Can you reproduce the lines below word for word, omitting the pictures?

Start INPUT

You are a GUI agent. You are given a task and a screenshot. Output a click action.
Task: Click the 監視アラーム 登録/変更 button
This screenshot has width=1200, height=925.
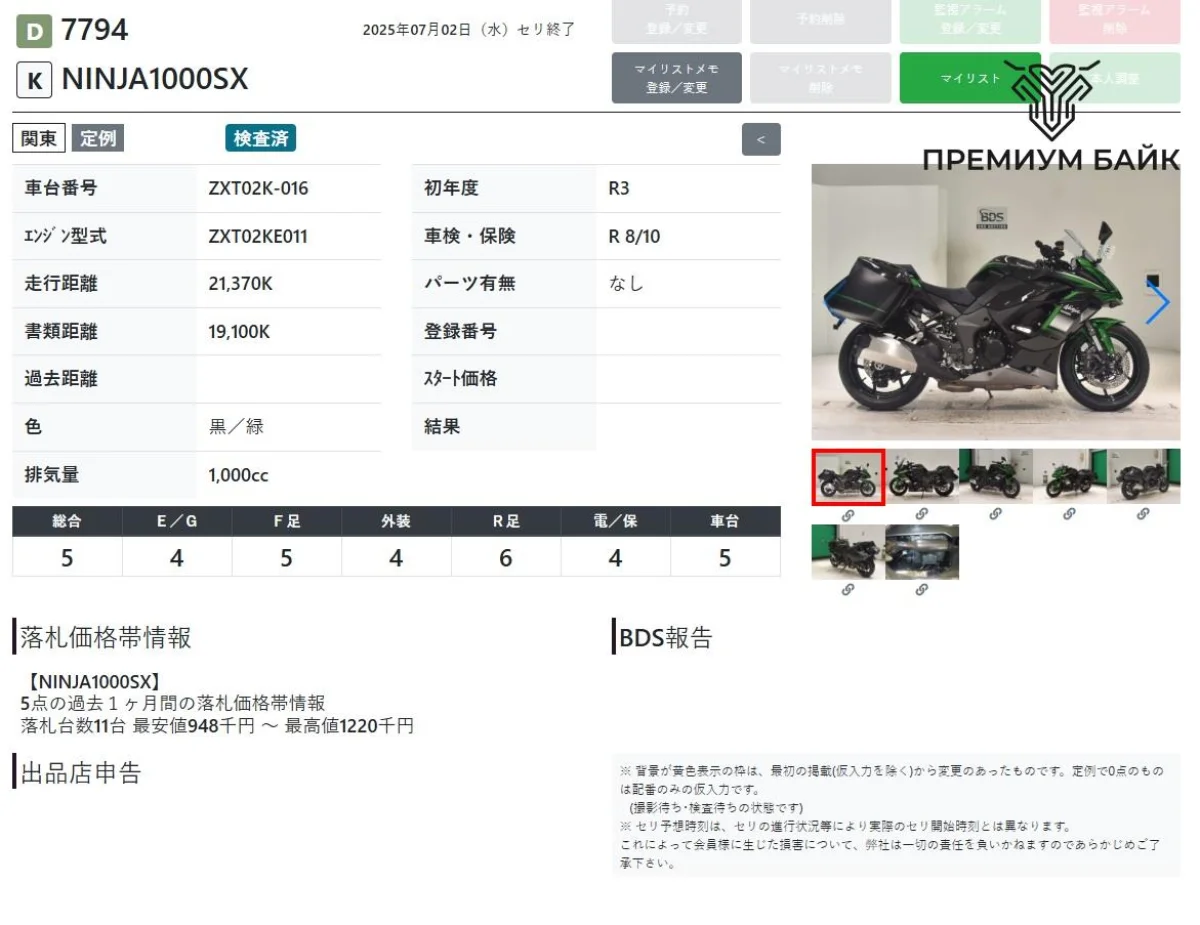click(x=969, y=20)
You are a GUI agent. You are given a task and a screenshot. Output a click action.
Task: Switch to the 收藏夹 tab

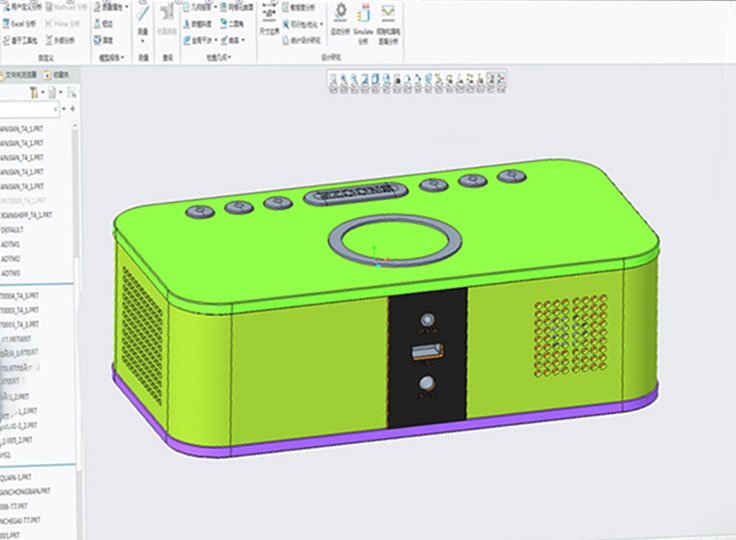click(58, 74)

End INPUT

- THE REPLY -
You are a GUI agent. You are given a task and a screenshot. Output a click action.
Task: Click the 監視アラーム 登録/変更 button
This screenshot has width=1200, height=925.
click(x=969, y=20)
You are a GUI agent. You are given a task and a screenshot. Output a click action.
Task: Switch to the 收藏夹 tab

click(58, 74)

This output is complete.